Wall Street does not re-rate what stocks are worth long term without a reason.

So, unless you can create a strong narrative explaining so many simultaneous declines, it is all just transient Noise, and part of the “random walk” that people believe moves stocks in circles day in and day out.

Remember, 2 steps up, 1 step down: that is how the market moves, it is what separates real-world investment performance from a random walk.

That being the case, without a fundamental cause, any random move will reverse itself as fast as it 1st emerged. So, in that scenario, this wk’s losses for 75% of the S&P 500 are temporary.

This is the kind of dip that investors can buy with a degree of confidence that stocks will rebound to at least the level they commanded a wk ago.

Just keep listening for the signals that are behind the day-to-day Noise.
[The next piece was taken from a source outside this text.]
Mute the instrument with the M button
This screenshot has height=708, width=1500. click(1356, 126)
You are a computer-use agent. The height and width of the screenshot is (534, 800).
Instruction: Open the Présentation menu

Friday afternoon, 18 June was especially Noisy because stock and index options, as well as futures, expired, forcing traders to make quick moves on a very tight time limit. After this, real headlines will be scarce until 13 July, when the big banks report their quarterly results.

That leaves us with nothing but Noise on the calendar for the next 3 wks, putting signal-oriented investors at a temporary disadvantage, but the signals are strong.
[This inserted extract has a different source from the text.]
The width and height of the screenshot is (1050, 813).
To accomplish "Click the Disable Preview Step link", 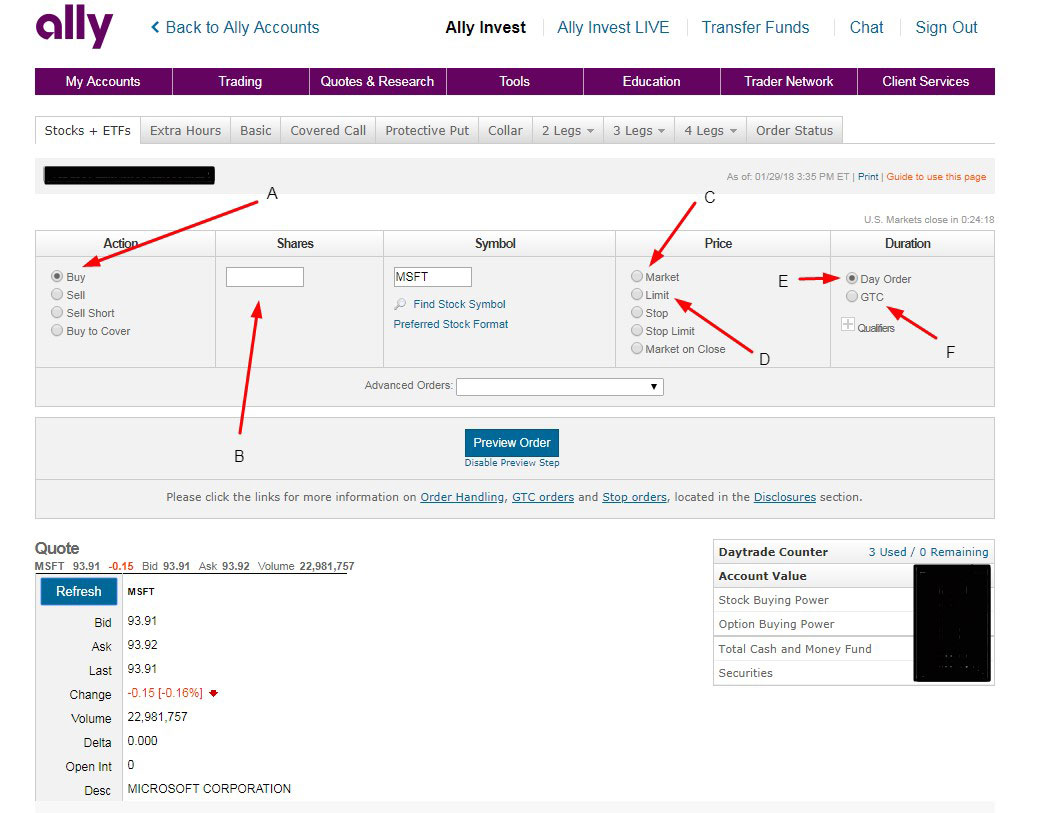I will [512, 463].
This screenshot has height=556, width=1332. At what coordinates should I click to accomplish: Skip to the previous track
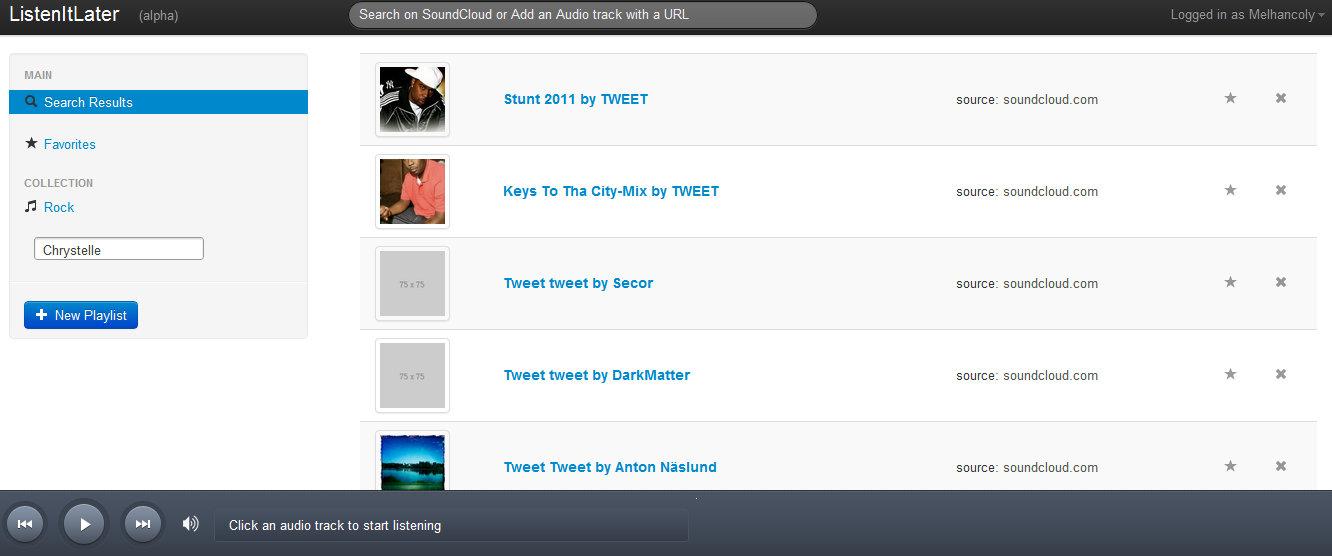[x=25, y=524]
People who like Noise do their best to amplify it. They would like it a lot it if people got distracted or nervous and discarded great stocks in a moment of weakness.

The Big Q2: Have inflationary expectations receded?

The Big A2: The Fed thinks the economy is moving in the opposite direction. The same logic that drove the DJIA and the commodity stocks higher is unchanged.

The Big Q3: Are banks going to starve?

The Big A3: Our earnings target on Citi is back to where it was a month ago, this stock was on the way to 78/share. And no 1 lowering their targets on JPM after the Fed announcement. These are the exact same earnings projections that made this a 166 stock a few wks ago. Wall Street is a bit more Bullish here than ever.

So, when nobody points to a worsening fundamental picture, dips are buying opportunities.

Do your work, go across the market, and you will see entry points emerging all over the Key sectors.

But of course, exploiting the entry points requires attention to fundamental picture, and ignore the Noise as big Wall Street investors use this pause in the headlines as an excuse to take some money off the table.

Have a happy healthy weekend, Keep the Faith!